Fast and interpretable consensus clustering via minipatch learning.

Consensus clustering has been widely used in bioinformatics and other applications to improve the accuracy, stability and reliability of clustering results. This approach ensembles cluster co-occurrences from multiple clustering runs on subsampled observations. For application to large-scale bioinformatics data, such as to discover cell types from single-cell sequencing data, for example, consensus clustering has two significant drawbacks: (i) computational inefficiency due to repeatedly applying clustering algorithms, and (ii) lack of interpretability into the important features for differentiating clusters. In this paper, we address these two challenges by developing IMPACC: Interpretable MiniPatch Adaptive Consensus Clustering. Our approach adopts three major innovations. We ensemble cluster co-occurrences from tiny subsets of both observations and features, termed minipatches, thus dramatically reducing computation time. Additionally, we develop adaptive sampling schemes for observations, which result in both improved reliability and computational savings, as well as adaptive sampling schemes of features, which lead to interpretable solutions by quickly learning the most relevant features that differentiate clusters. We study our approach on synthetic data and a variety of real large-scale bioinformatics data sets; results show that our approach not only yields more accurate and interpretable cluster solutions, but it also substantially improves computational efficiency compared to standard consensus clustering approaches.

Correlation Imputation for Single-Cell RNA-seq.

Recent advances in single-cell RNA sequencing (scRNA-seq) technologies have yielded a powerful tool to measure gene expression of individual cells. One major challenge of the scRNA-seq data is that it usually contains a large amount of zero expression values, which often impairs the effectiveness of downstream analyses. Numerous data imputation methods have been proposed to deal with these "dropout" events, but this is a difficult task for such high-dimensional and sparse data. Furthermore, there have been debates on the nature of the sparsity, about whether the zeros are due to technological limitations or represent actual biology. To address these challenges, we propose Single-cell RNA-seq Correlation completion by ENsemble learning and Auxiliary information (SCENA), a novel approach that imputes the correlation matrix of the data of interest instead of the data itself. SCENA obtains a gene-by-gene correlation estimate by ensembling various individual estimates, some of which are based on known auxiliary information about gene expression networks. Our approach is a reliable method that makes no assumptions on the nature of sparsity in scRNA-seq data or the data distribution. By extensive simulation studies and real data applications, we demonstrate that SCENA is not only superior in gene correlation estimation, but also improves the accuracy and reliability of downstream analyses, including cell clustering, dimension reduction, and graphical model estimation to learn the gene expression network.

Correlation Imputation in Single cell RNA-seq using Auxiliary Information and Ensemble Learning.

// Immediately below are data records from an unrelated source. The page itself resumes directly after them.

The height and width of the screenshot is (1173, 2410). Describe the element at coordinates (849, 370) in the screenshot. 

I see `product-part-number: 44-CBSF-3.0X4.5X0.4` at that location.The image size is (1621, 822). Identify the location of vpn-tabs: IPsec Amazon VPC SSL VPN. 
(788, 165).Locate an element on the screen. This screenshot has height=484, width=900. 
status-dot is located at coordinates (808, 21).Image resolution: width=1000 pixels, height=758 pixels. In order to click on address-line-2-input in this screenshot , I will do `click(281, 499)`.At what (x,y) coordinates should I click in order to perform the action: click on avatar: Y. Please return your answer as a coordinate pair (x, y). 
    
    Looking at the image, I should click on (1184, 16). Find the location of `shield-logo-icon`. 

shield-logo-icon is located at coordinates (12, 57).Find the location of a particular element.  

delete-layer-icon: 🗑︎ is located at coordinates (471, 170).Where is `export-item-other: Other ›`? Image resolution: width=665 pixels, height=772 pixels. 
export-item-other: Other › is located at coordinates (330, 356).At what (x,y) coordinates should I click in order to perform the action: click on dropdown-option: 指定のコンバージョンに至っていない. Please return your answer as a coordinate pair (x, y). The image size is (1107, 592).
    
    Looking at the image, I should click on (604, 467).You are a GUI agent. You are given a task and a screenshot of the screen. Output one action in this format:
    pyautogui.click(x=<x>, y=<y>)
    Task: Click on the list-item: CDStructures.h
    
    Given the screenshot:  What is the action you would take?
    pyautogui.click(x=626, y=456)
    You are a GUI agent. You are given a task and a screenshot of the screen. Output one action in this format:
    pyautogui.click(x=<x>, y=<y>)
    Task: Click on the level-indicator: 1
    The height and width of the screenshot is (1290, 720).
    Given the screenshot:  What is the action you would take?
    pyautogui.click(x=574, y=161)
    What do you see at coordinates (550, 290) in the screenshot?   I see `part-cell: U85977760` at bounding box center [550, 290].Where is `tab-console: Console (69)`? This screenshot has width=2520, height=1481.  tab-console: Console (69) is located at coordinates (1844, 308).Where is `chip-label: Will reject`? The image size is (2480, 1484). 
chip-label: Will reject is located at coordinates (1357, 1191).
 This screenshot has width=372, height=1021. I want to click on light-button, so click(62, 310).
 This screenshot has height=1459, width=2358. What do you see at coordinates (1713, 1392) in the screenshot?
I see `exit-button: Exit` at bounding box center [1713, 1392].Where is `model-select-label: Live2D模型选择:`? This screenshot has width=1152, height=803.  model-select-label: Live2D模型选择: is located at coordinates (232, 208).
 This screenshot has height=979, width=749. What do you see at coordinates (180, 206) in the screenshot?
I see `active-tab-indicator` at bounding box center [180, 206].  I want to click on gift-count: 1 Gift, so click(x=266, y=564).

Single cell RNA sequencing is a powerful technique that measures the gene expression of individual cells in a high throughput fashion. However, due to sequencing inefficiency, the data is unreliable due to dropout events, or technical artifacts where genes erroneously appear to have zero expression. Many data imputation methods have been proposed to alleviate this issue. Yet, effective imputation can be difficult and biased because the data is sparse and high-dimensional, resulting in major distortions in downstream analyses. In this paper, we propose a completely novel approach that imputes the gene-by-gene correlations rather than the data itself. We call this method SCENA: Single cell RNA-seq Correlation completion by ENsemble learning and Auxiliary information. The SCENA gene-by-gene correlation matrix estimate is obtained by model stacking of multiple imputed correlation matrices based on known auxiliary information about gene connections. In an extensive simulation study based on real scRNA-seq data, we demonstrate that SCENA not only accurately imputes gene correlations but also outperforms existing imputation approaches in downstream analyses such as dimension reduction, cell clustering, graphical model estimation.